Saturday, July 17, 2004

Internet – Crisis in the blogosphere

 

Blogger Wang Jianshuo declared this morning the blogosphere to be in a crisis after his wife Wendy had no clue anymore what direction to take her weblog. According to Wang Jianshuo it is a feeling that is currently widespread among the almost half a million webloggers in China.

Along the way to today, I often ask myself, am I going away from the initial motivation of blogging? Am I recording the true feeling or recording the feeling I want others to see? There are some direct and frank feelings I shy away from writing, because I know he is reading. I shied away from the private details, because I know they are reading. I don't write the deepest thought in my heart, because I know....,” he quotes one blogger.

I had expected the crisis to emerge a bit earlier, as columnist Frank Yu of China Tech News had a go at the English language teachers that dominated the English part of the blogosphere in living in China. “Lets take the typical China foreign blogger John X as a fictional example,” writes Frank Yu. “John X gets up very early each morning, before he goes out to teach his English language class, to update his blog with his latest thoughts and writings. Unless he has a burning issue on his mind that he needs to opine on, like the deplorable sound of Chinese Pop Music, he will trawl the web for China related news or simply read the links provided by other bloggers.”

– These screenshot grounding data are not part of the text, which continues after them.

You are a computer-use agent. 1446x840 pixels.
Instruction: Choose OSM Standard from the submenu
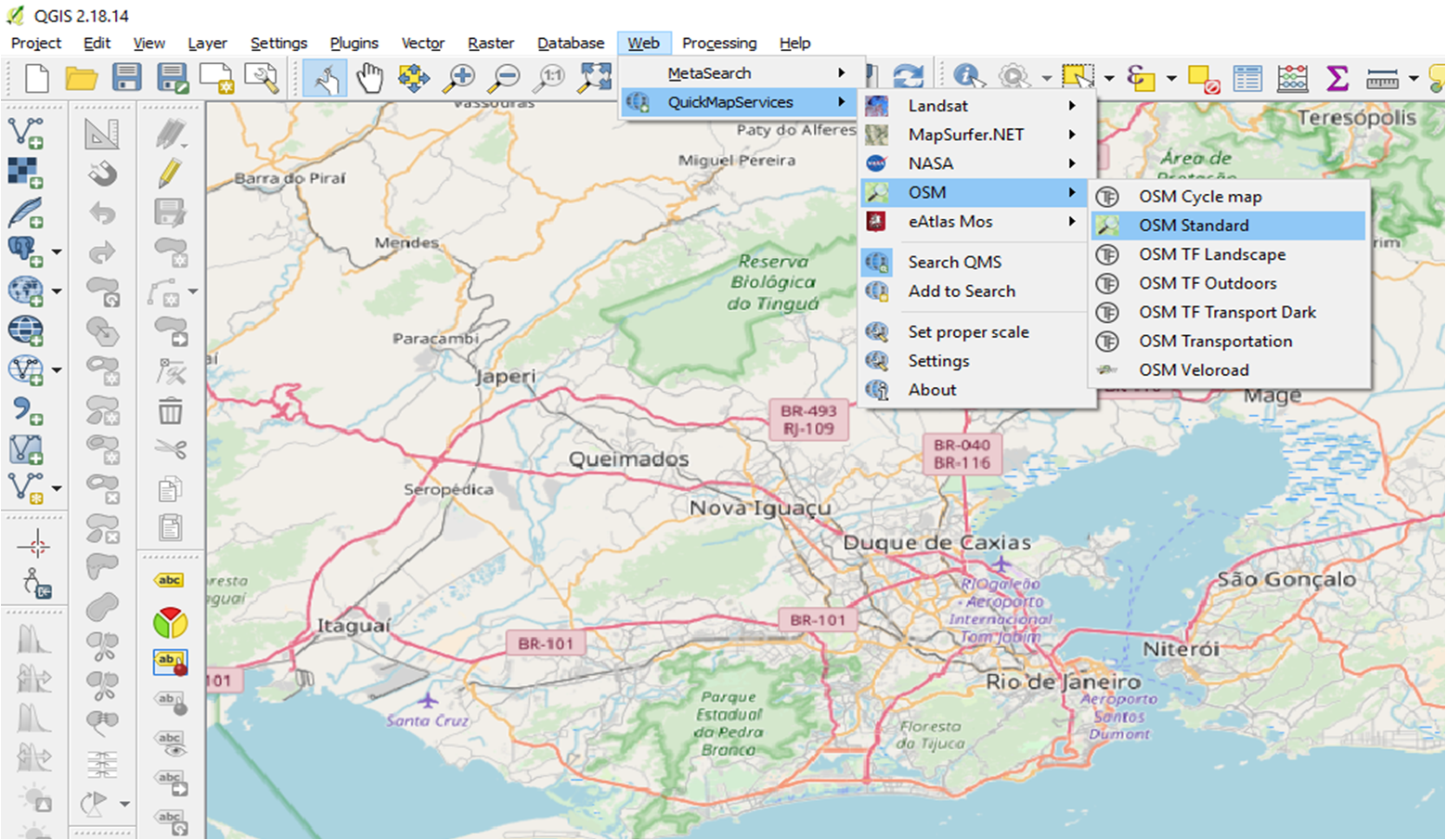click(1194, 226)
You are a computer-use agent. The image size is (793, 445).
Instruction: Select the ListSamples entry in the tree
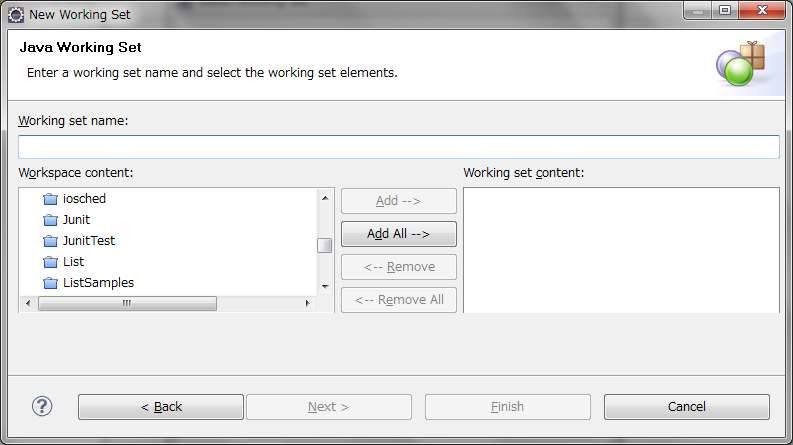point(98,283)
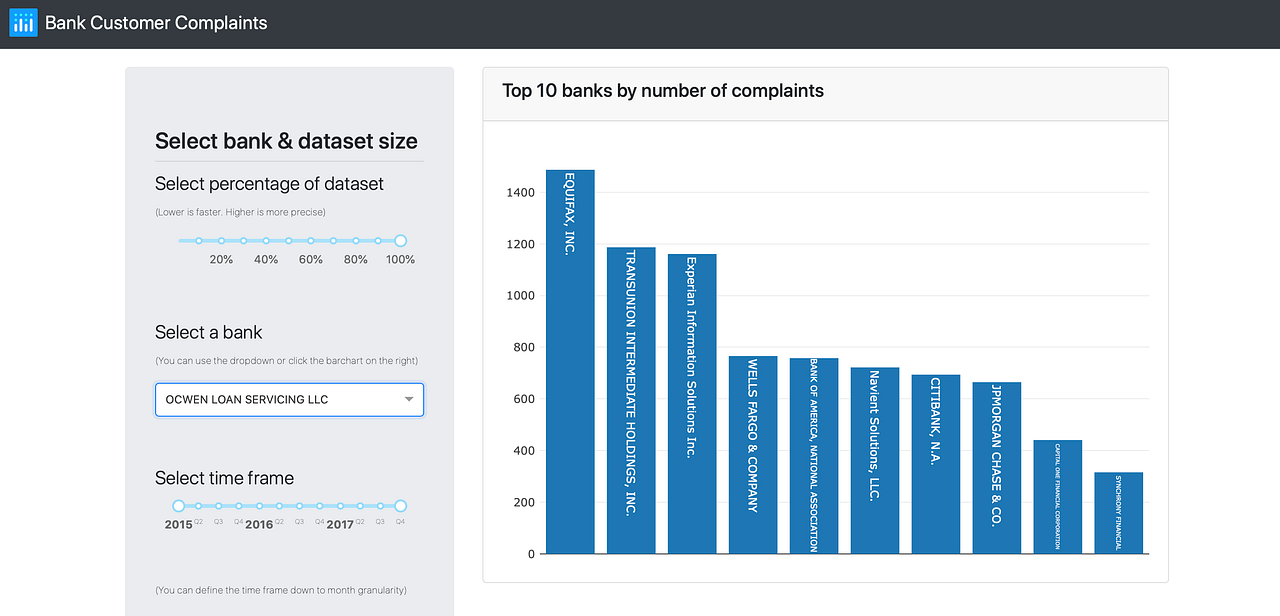
Task: Set dataset percentage to 20%
Action: click(221, 240)
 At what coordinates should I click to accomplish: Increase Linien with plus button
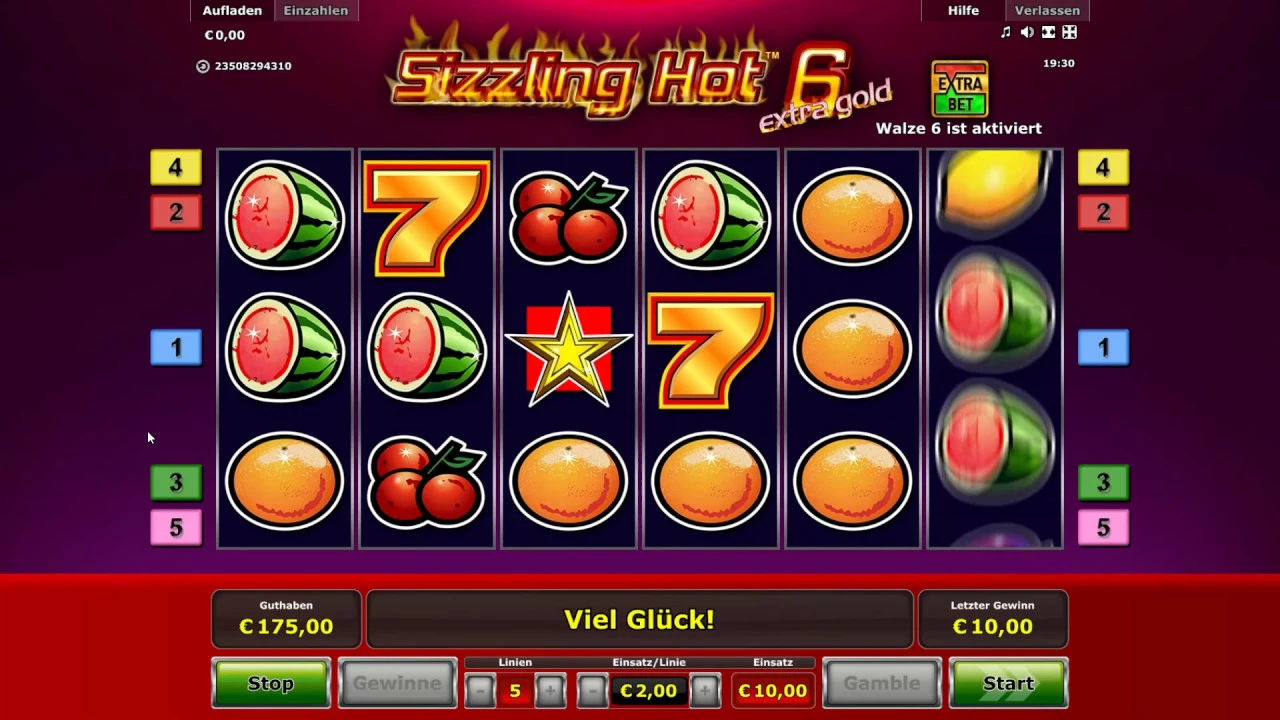(550, 690)

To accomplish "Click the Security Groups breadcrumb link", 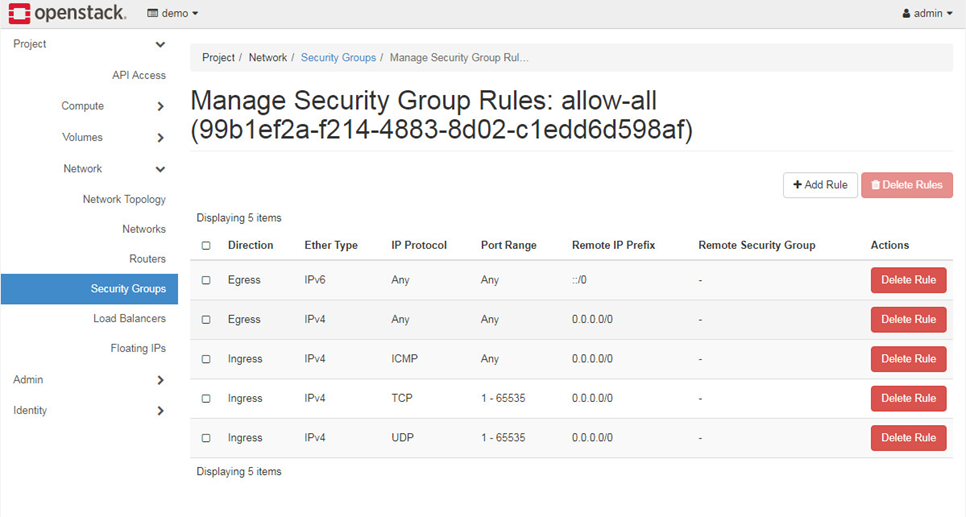I will tap(338, 58).
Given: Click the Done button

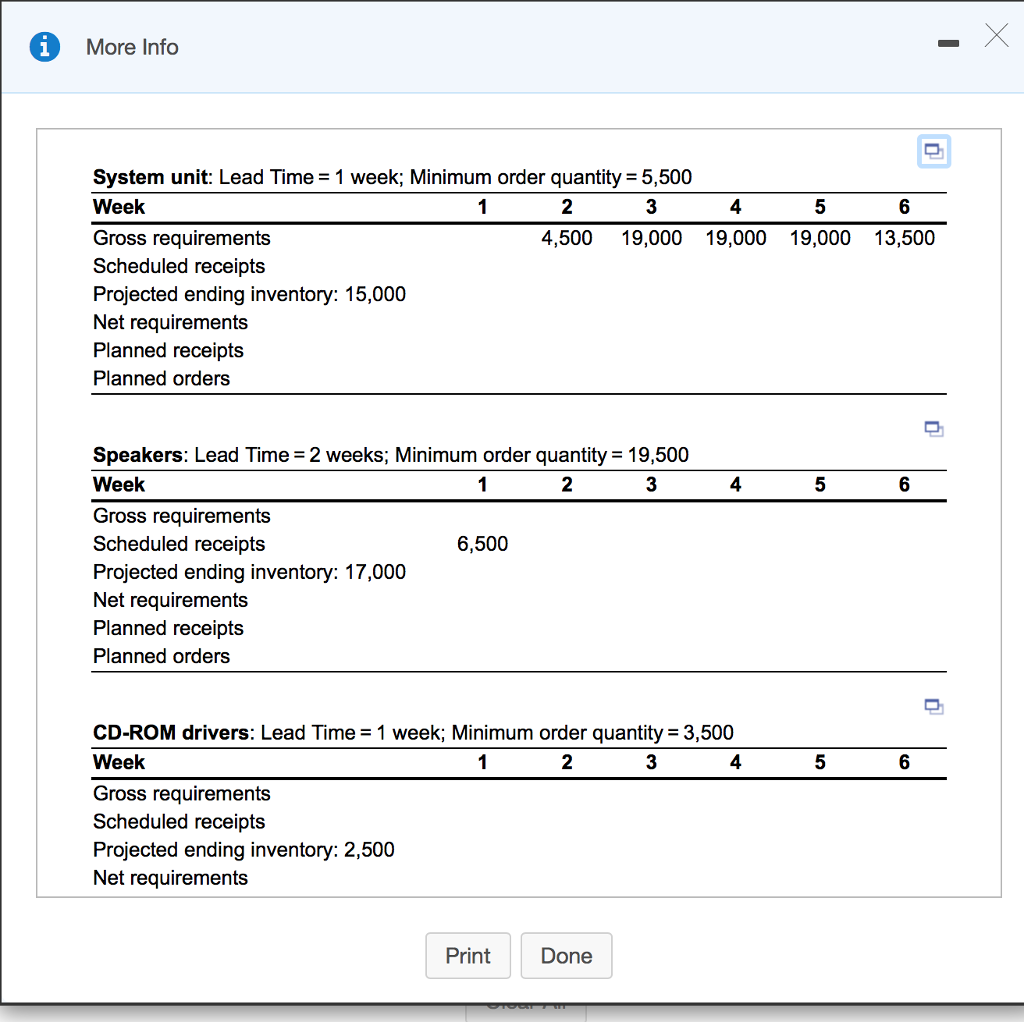Looking at the screenshot, I should pos(566,955).
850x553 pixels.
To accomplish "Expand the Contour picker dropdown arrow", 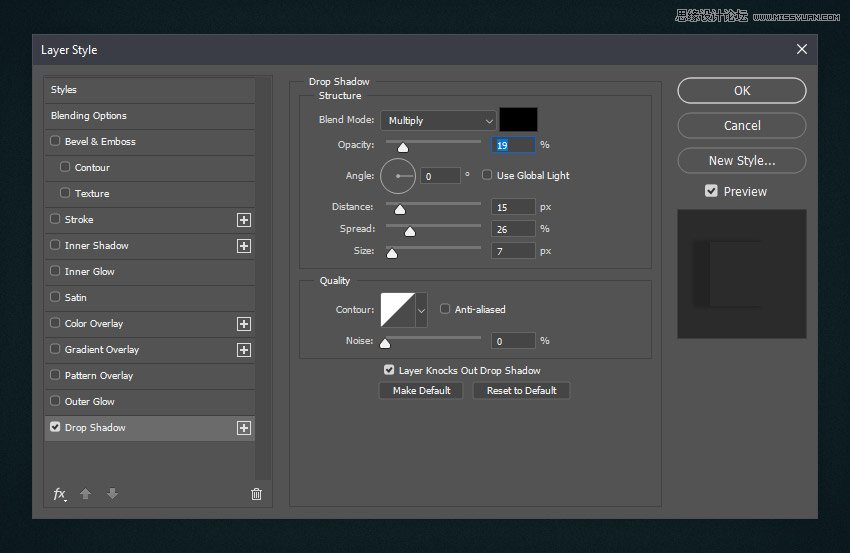I will 421,311.
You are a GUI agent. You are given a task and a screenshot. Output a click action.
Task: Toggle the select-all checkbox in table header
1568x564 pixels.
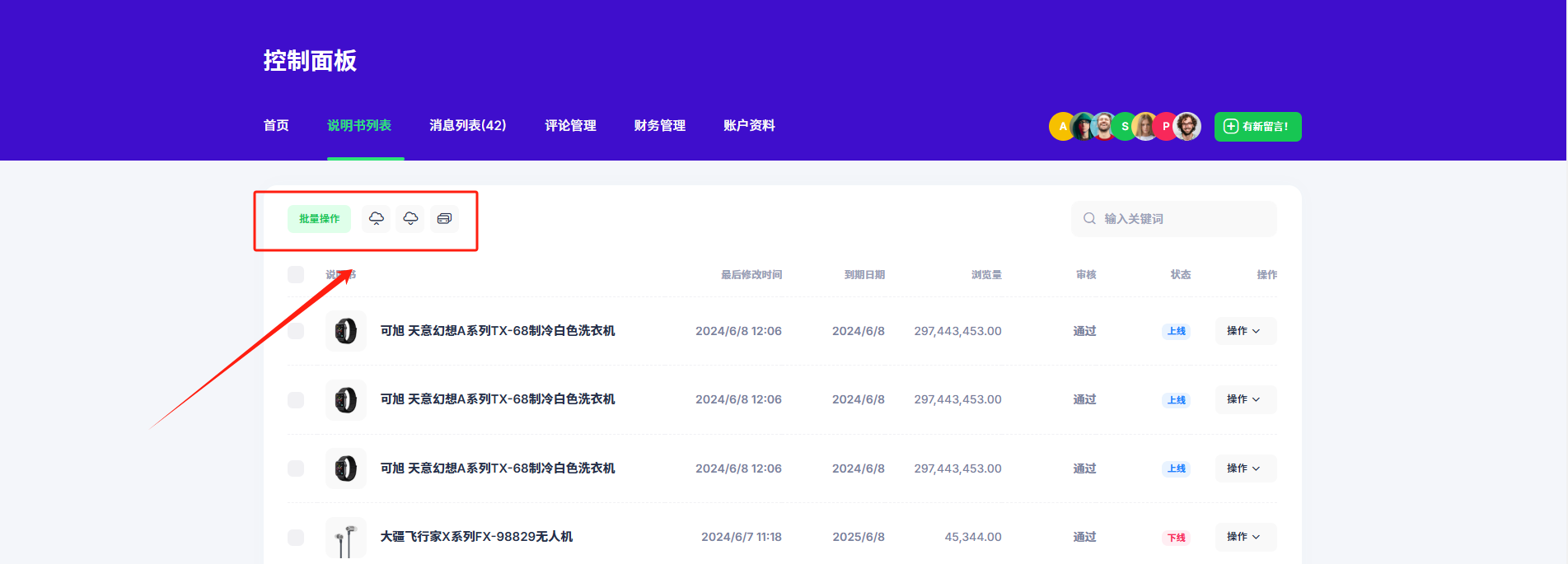[296, 275]
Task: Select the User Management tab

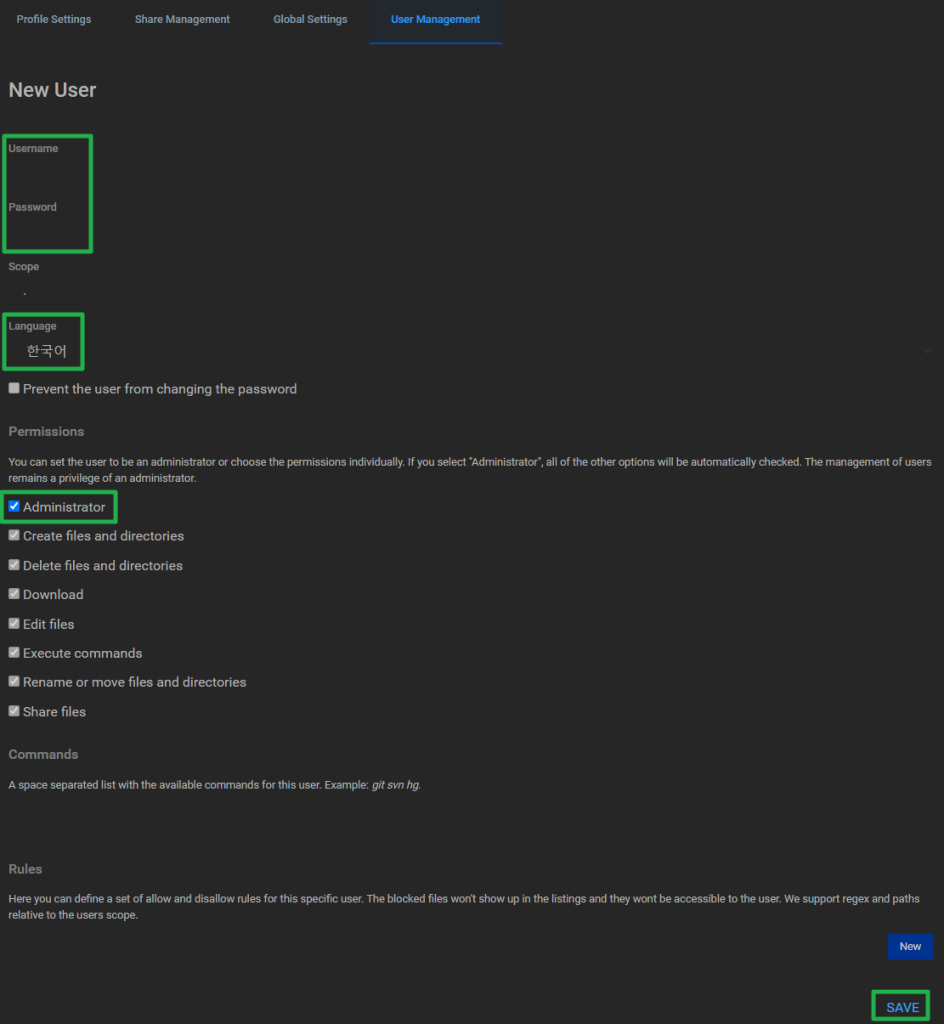Action: click(x=435, y=20)
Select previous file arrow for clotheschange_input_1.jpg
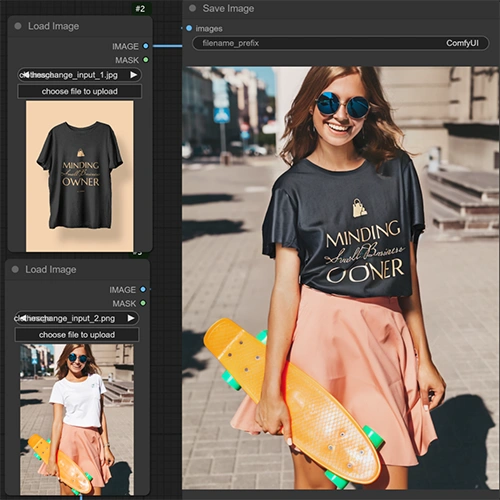This screenshot has height=500, width=500. 26,75
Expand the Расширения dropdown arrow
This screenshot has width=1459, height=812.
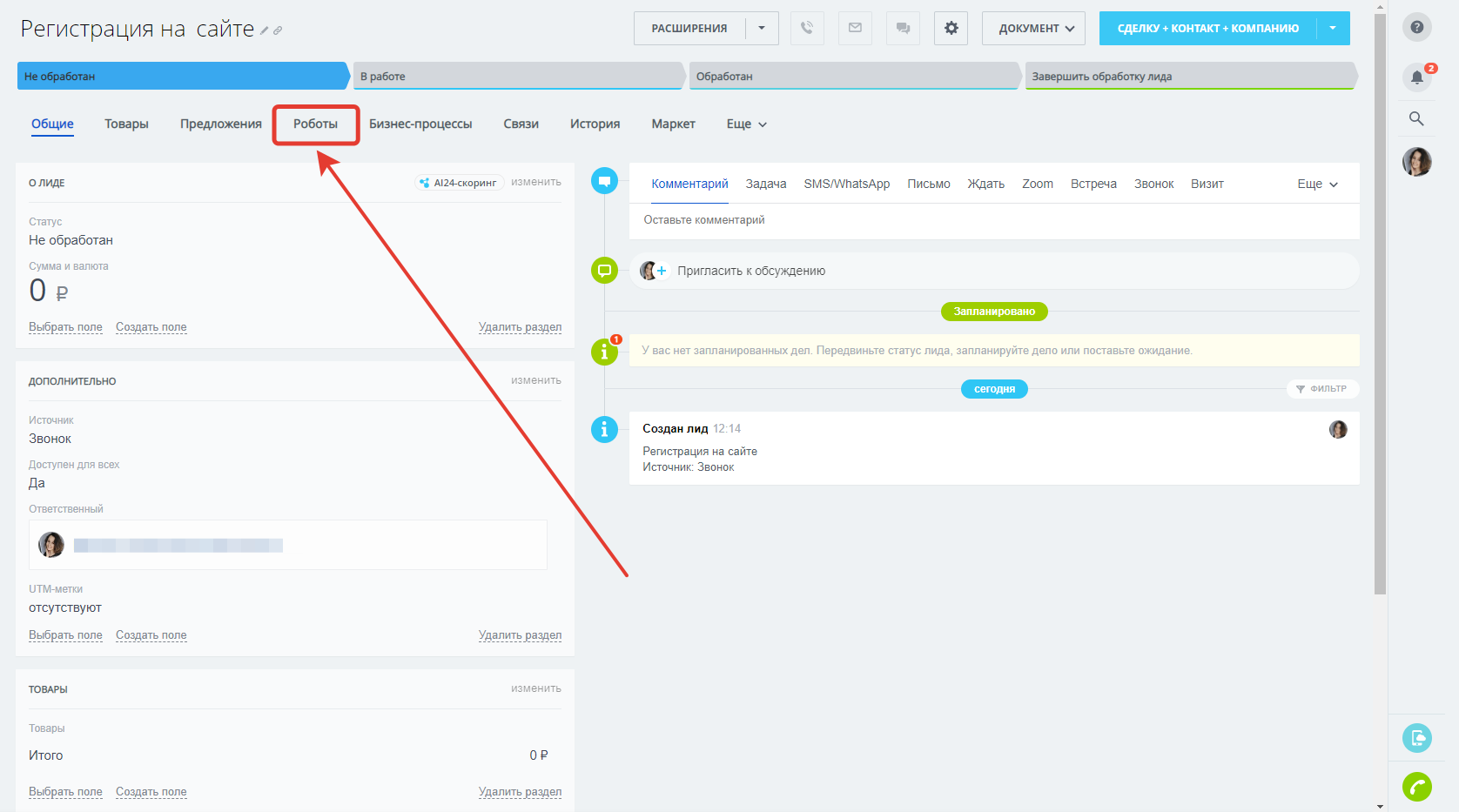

Since no one of the blogging English teachers responded and I also had better things to do than get involved in this potential brawl, I decide to ignore this potentially interesting conflict. I generally tend to ignore blogs that bore the hell out of me by displaying baseless clichés and ignorance about China: there are simply too many really interesting things going on. I even do not feel inclined to write a column about such an uninteresting feature, but then, column writers also have to make a living when they are lacking real subjects.

Both articles do reflect elements of a maturing process in the Chinese blogosphere. While I agree with Jianshuo’s view on things, I disagree about his all to simple solution. It makes sense to have a look at the blogosphere in the US and see how things work out there. Most blogs, more than 95%, are not meant for a larger audience, but only friends and family. They have no ambition to reach out to a larger audience and this is fine: why should you? That will be the same for Chinese bloggers.

The internet has taken away the constraints of time and place, creating a new wave of media. But to be interesting for the outside world you might have to restrain yourself a bit, get a focus. Having a life that goes beyond teaching English might help too, it helps when you can support your opinion with those little things called facts. Like most other bloggers in China, I’m lacking that focus. Sometimes I think I should focus on economic developments, then I get taken away by a subject like this and write about the internet media. Wangjianshuo had his own development, first by dumping his potentially very interesting writing about his employer Microsoft as a possible subject, then trying to focus on services for visitors of Shanghai. Like most of us, he is still searching.

China Digital News show a similar lack of focus, sometimes focusing on human rights issues, then on politics and then on media. Maybe only Danwei is doing this well, by having a very strict focus, and to a lesser degree Isaac Mao, doing his bit about education. Muzi Mei was of course the prototype of a very focused weblog, but that caused some other problems.

Focus is going to be an issue in a maturing blogosphere, and a bit of crisis is part of that.